**VORGEGEBENER TEXT**

Der Arbeitsvertrag vom 1. März 2013 (Bl. 6 ff. d. A.) enthielt in § 1 Ziff. 1 eine Regelung, nach welcher der Kläger als „Produktionsmeister“ eingestellt wurde und zu seinen Aufgaben u.a., die technische Unterstützung der Betriebsleitung bei Planung, Koordination, Überwachung und Optimierung der Betriebsabläufe gehörte. In § 18 Ziff. 1 dieses Arbeitsvertrags vereinbarten die Parteien, dass Änderungen des Vertrages oder Nebenabreden zur ihrer Wirksamkeit der Schriftform bedürften, was auch für die Änderung des Schriftformerfordernisses gölte.
Ab dem 1. September 2019 leitete der Kläger die sog. „Abteilung Operative Verbesserung“. Eine schriftliche Vereinbarung hierüber existiert nicht.

**KURZE AUFGABE 1**
Gib aus dem Text zum Arbeitsvertrag den Abschnitt zwischen „Der Arbeitsvertrag vom“ und „des Schriftformerfordernisses gölte.“ wortwörtlich wieder, beide Stellen eingeschlossen.
Der Text und die Einträge haben nichts miteinander zu tun.

**MATERIAL ZUR AUFGABE**
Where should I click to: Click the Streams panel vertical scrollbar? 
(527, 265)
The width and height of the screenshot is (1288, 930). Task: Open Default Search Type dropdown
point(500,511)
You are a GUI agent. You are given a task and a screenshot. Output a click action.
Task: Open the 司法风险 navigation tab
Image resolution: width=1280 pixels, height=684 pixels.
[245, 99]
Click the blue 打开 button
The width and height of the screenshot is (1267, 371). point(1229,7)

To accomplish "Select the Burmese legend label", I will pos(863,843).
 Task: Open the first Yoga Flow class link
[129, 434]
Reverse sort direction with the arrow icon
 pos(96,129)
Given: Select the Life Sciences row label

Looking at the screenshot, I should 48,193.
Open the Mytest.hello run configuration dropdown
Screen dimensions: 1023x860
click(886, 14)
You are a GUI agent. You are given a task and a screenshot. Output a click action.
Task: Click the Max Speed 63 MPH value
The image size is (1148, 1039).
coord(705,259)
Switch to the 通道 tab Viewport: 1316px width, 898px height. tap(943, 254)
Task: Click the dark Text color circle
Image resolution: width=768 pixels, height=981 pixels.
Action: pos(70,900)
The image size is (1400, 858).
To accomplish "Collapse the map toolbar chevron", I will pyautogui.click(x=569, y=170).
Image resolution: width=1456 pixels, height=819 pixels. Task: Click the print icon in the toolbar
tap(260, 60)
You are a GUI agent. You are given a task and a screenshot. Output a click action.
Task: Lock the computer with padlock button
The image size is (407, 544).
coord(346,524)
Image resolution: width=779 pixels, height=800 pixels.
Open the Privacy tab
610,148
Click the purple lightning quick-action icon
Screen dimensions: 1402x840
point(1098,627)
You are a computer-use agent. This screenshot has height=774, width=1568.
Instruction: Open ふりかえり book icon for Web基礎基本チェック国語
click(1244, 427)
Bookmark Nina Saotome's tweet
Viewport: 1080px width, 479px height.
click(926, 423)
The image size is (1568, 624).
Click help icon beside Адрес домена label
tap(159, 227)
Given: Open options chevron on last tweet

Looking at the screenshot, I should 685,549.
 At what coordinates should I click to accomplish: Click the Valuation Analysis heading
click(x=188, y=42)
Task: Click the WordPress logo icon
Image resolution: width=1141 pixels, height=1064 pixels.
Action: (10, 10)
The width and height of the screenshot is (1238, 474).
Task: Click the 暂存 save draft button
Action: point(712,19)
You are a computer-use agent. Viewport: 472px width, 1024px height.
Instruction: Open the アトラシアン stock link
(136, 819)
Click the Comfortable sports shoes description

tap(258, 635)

**KURZE AUFGABE 2**
Zitiere aus den Einträgen nur die Zeilen zwischen der Zeile mit „The image size is (1400, 858).“ und der Zeile mit „click(926, 423)“, beide eingeschlossen.

**ERWARTETE AUSGABE 1**
Der Arbeitsvertrag vom 1. März 2013 (Bl. 6 ff. d. A.) enthielt in § 1 Ziff. 1 eine Regelung, nach welcher der Kläger als „Produktionsmeister“ eingestellt wurde und zu seinen Aufgaben u.a., die technische Unterstützung der Betriebsleitung bei Planung, Koordination, Überwachung und Optimierung der Betriebsabläufe gehörte. In § 18 Ziff. 1 dieses Arbeitsvertrags vereinbarten die Parteien, dass Änderungen des Vertrages oder Nebenabreden zur ihrer Wirksamkeit der Schriftform bedürften, was auch für die Änderung des Schriftformerfordernisses gölte.

**ERWARTETE AUSGABE 2**
The image size is (1400, 858).
To accomplish "Collapse the map toolbar chevron", I will pyautogui.click(x=569, y=170).
Image resolution: width=1456 pixels, height=819 pixels. Task: Click the print icon in the toolbar
tap(260, 60)
You are a GUI agent. You are given a task and a screenshot. Output a click action.
Task: Lock the computer with padlock button
The image size is (407, 544).
coord(346,524)
Image resolution: width=779 pixels, height=800 pixels.
Open the Privacy tab
610,148
Click the purple lightning quick-action icon
Screen dimensions: 1402x840
point(1098,627)
You are a computer-use agent. This screenshot has height=774, width=1568.
Instruction: Open ふりかえり book icon for Web基礎基本チェック国語
click(1244, 427)
Bookmark Nina Saotome's tweet
Viewport: 1080px width, 479px height.
click(926, 423)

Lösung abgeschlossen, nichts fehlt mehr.